1. Describe your incident:
I added a user in order to create an API token to monitor indexer failures from Zabbix. Both Zabbix and Graylog are on the same machine.
Using the API browser to generate the URL, and using the token I get a Not Authorized error despite the user having Reader permissions.
2. Describe your environment:
- OS Information: Debian 12 AMD64
- Package Version: Graylog 6.0.7
Whats happening:
curl -v -u xxxxxxxxxxxxxxxx:token -H 'Accept: application/json' -X GET 'http://127.0.0.1:9000/api/system/indexer/failures/count?since=2024-10-25T11%3A00%3A00.000Z'
* Trying 127.0.0.1:9000...
* Connected to 127.0.0.1 (127.0.0.1) port 9000 (#0)

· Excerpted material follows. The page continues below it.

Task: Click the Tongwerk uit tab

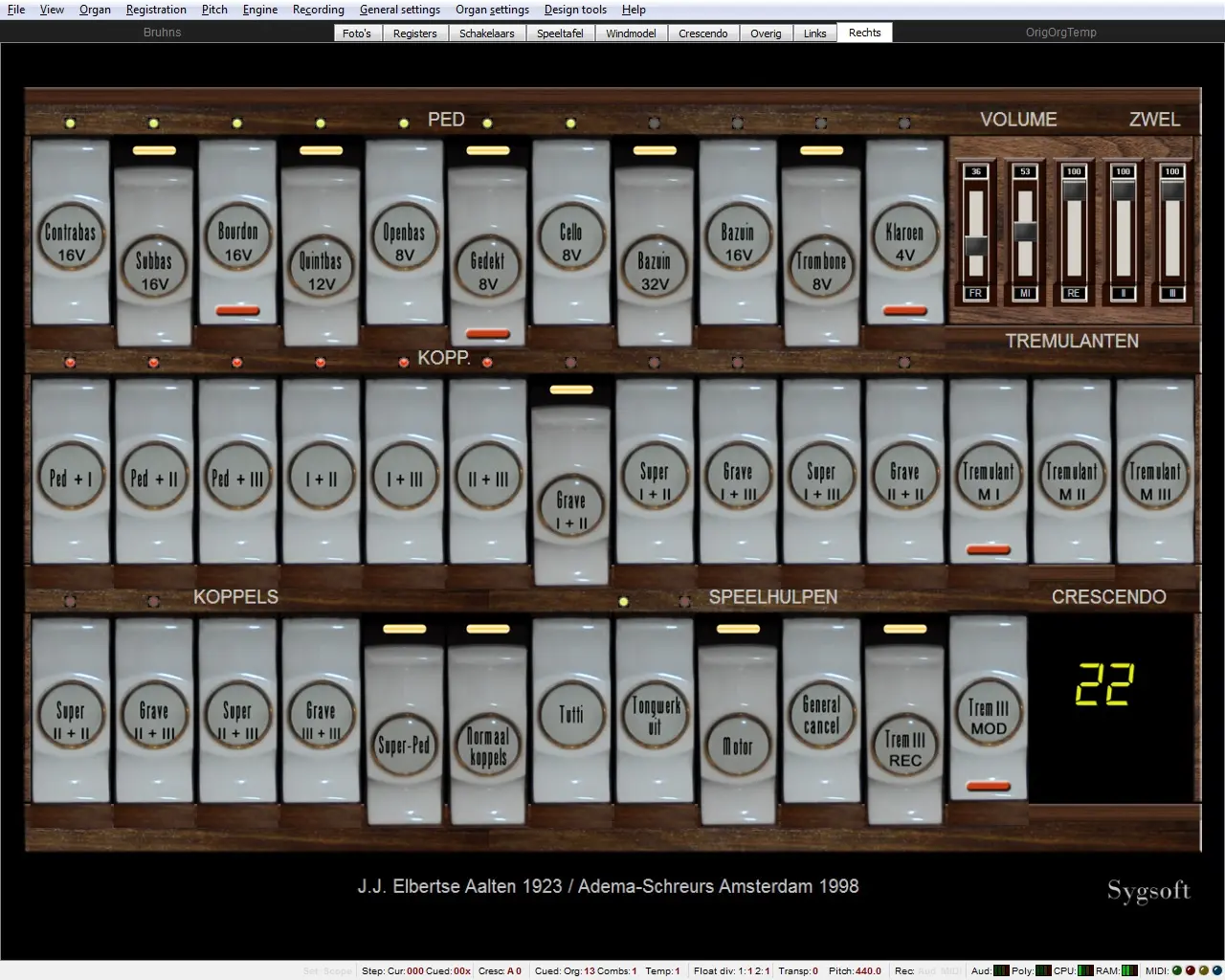Action: 655,715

* Server auth using Basic with user 'xxxxxxxxxxxxxxxxxxxxxxxxx'
> GET /api/system/indexer/failures/count?since=2024-10-25T11%3A00%3A00.000Z HTTP/1.1
> Host: 127.0.0.1:9000
> Authorization: Basic xxxxxxxxxxxxxxx
> User-Agent: curl/7.88.1
> Accept: application/json
>
< HTTP/1.1 403 Forbidden
< X-Graylog-Node-ID: 3e272ba8-ed29-40c1-b7db-9a2850d5b65e
< X-Frame-Options: DENY
< X-Content-Type-Options: nosniff
< X-Runtime-Microseconds: 7617
< Content-Type: application/json
< Content-Length: 46
<
* Connection #0 to host 127.0.0.1 left intact
{"type":"ApiError","message":"Not authorized"}
3. What steps have you already taken to try and solve the problem?
- switch user to non service account
- adding other reader roles
- restarting graylog service
4. How can the community help?
Why can’t my new user access the indexer API?